WORK REQUIRED
Once you reach the line containing "Minimize the Package", write out that line and every remaining line of the records exactly.
(WORKING DATA)
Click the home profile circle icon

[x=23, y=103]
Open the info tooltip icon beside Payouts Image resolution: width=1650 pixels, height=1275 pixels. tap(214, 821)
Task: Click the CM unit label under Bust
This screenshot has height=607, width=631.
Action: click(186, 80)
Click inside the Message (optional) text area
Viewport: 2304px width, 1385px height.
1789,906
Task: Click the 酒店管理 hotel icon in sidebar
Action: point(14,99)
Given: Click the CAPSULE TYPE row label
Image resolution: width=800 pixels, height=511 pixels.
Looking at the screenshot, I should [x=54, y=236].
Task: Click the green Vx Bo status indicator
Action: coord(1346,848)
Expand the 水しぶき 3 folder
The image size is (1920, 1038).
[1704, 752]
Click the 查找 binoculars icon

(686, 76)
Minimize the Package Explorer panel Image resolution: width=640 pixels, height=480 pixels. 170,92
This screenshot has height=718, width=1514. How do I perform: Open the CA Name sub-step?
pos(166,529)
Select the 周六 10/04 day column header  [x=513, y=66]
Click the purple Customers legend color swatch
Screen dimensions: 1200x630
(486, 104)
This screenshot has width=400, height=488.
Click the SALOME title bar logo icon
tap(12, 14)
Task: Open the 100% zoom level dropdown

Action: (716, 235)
(End WORKING DATA)
TASK RESPONSE
Minimize the Package Explorer panel Image resolution: width=640 pixels, height=480 pixels. 170,92
This screenshot has height=718, width=1514. How do I perform: Open the CA Name sub-step?
pos(166,529)
Select the 周六 10/04 day column header  [x=513, y=66]
Click the purple Customers legend color swatch
Screen dimensions: 1200x630
(486, 104)
This screenshot has width=400, height=488.
Click the SALOME title bar logo icon
tap(12, 14)
Task: Open the 100% zoom level dropdown

Action: (716, 235)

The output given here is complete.